Légère accélération du crédit bancaire: +2% à fin juillet
Après avoir connu un ralentissement important en juin dernier (+1,5% en glissement annuel), le crédit bancaire affiche une hausse de 2% à fin juillet 2018. Ce n’est pas le cas pour les dépôts bancaires dont le rythme continue de décélérer mais leur évolution reste toujours plus importante que celle des crédits. Voici les dernières statistiques de Bank Al-Maghrib (BAM) pour ces 7 premiers mois de l’année.
Après avoir ralenti à +1,5% en juin dernier, la croissance du crédit bancaire se redresse à 2% en glissement annuel, pour un encours de près de 848 MMDH à fin juillet 2018, selon les dernières statistiques monétaires publiées par BAM.
Cette évolution reflète principalement une atténuation de la baisse des facilités de trésorerie à 1,9% après 3,7%. En revanche, le rythme de progression des concours à l’équipement est revenu de 9,9% à 9,4% et celui des prêts à l’immobilier de 3,3% à 3,1% un mois auparavant. S’agissant des crédits à la consommation, leur taux de croissance est resté inchangé à +5,6%.
Par secteur institutionnel, les concours accordés au secteur non financier ont augmenté de 3,5%, soit la même hausse que celle enregistrée en juin dernier. Cette stagnation résulte, d’une part, d’une accélération de 3% à 3,6% des prêts aux ménages et, d’autre part, d’un ralentissement de 1,2% à 1% du rythme des concours aux sociétés non financières privées et de 19,8% à 17,1% de celui des crédits aux sociétés non financières publiques.
Il convient de noter que les créances en souffrance ont enregistré une hausse de 2,8% en glissement annuel, pour se situer à 64,8 MMDH à fin juillet, après une hausse de 2,9% un mois auparavant.
Décélération du rythme de progression des dépôts bancaires à +3,5%
En face, les dépôts bancaires poursuivent leur ralentissement pour afficher, en juillet 2018, une hausse de 3,5% en glissement annuel, à 894,9 MMDH contre +3,8% en juin dernier.
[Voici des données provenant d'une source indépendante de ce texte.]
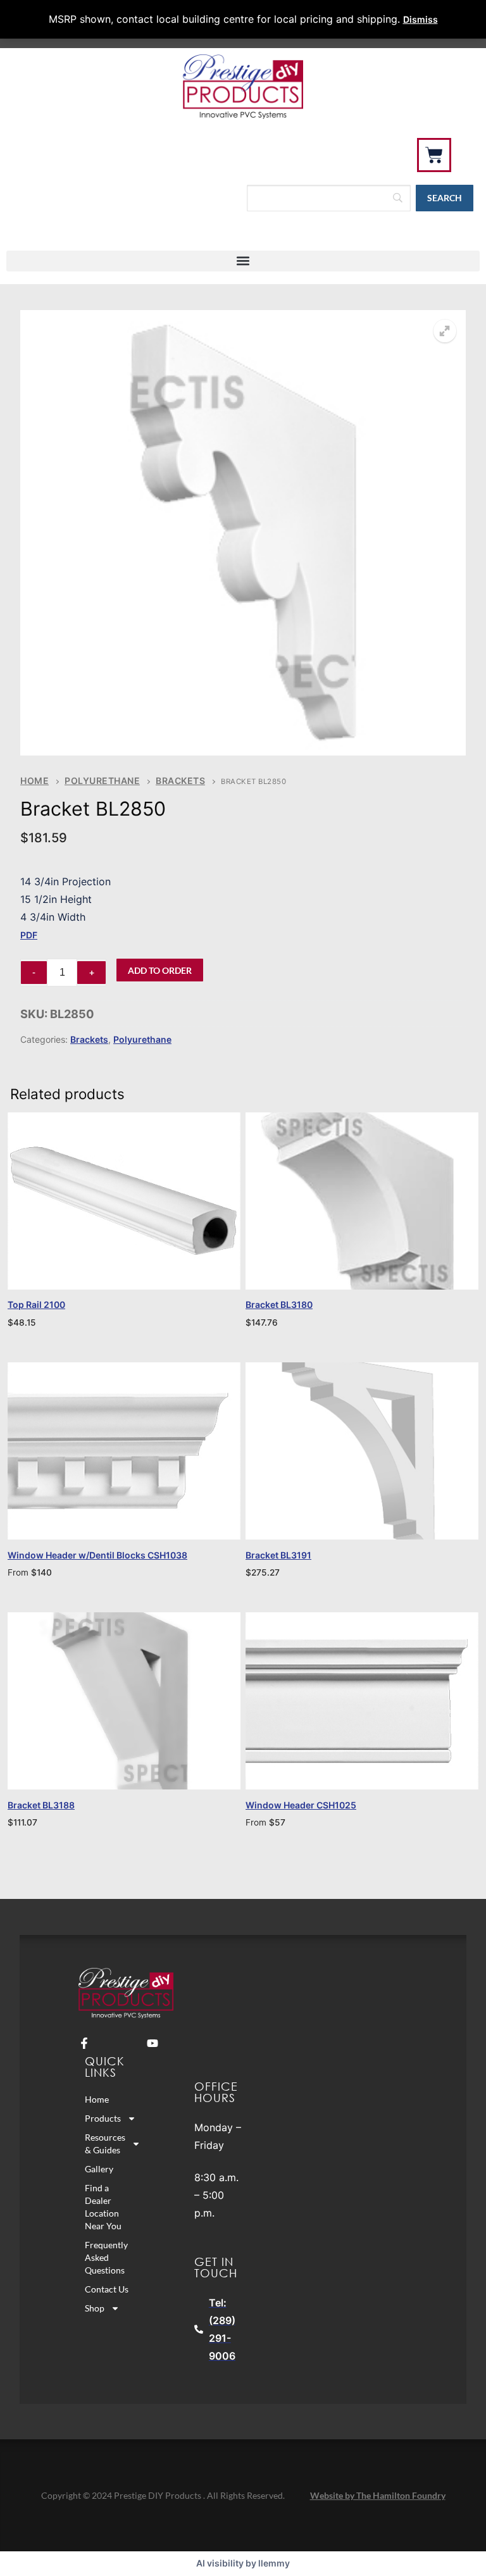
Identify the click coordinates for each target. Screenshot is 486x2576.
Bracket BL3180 (279, 1304)
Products (103, 2118)
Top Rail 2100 (36, 1304)
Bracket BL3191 (278, 1555)
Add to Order (160, 970)
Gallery (99, 2168)
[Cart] (434, 155)
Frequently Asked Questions (106, 2257)
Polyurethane (102, 780)
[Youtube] (152, 2043)
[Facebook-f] (84, 2043)
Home (34, 780)
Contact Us (106, 2289)
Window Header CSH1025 (301, 1805)
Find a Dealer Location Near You (103, 2206)
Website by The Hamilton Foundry (378, 2495)
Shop (94, 2308)
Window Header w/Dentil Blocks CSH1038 (97, 1555)
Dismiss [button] (420, 19)
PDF (28, 935)
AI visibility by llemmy (243, 2563)
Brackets (180, 780)
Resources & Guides (105, 2143)
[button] (243, 261)
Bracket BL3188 (41, 1805)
Notons que l’évolution des dépôts reste plus importante que celle des prêts bancaires.
Cette progression trouve son origine dans la hausse de 6,2% des dépôts à vue conjuguée à une baisse de 1% des comptes à terme.
En détails, les dépôts à vue des sociétés non financières privées ont crû de 4,6% au lieu de +8,6% un mois auparavant. A l’inverse, les dépôts à terme ont reculé de 9,2% après une baisse de 9,5%.
S’agissant des dépôts à vue collectés auprès des particuliers et MRE, ceux-ci ont enregistré une hausse de 7%. Pareillement, les comptes d’épargne ont évolué favorablement pour afficher +4,9%. Par contre, les dépôts à terme ont connu une quasi-stagnation (-0,2%).
Les dépôts en devises, quant à eux, ont progressé de 13,7% après une hausse de 12,3% un mois plus tôt.
Pour les entrepreneurs individuels, les dépôts à vue, les comptes d’épargne et les dépôts en devises ont reculé de 1,2%, de 3% et de 77,2% respectivement. A contrario, les dépôts à terme ont connu une augmentation de 8,3% pour ces 7 premiers mois de l’année en cours.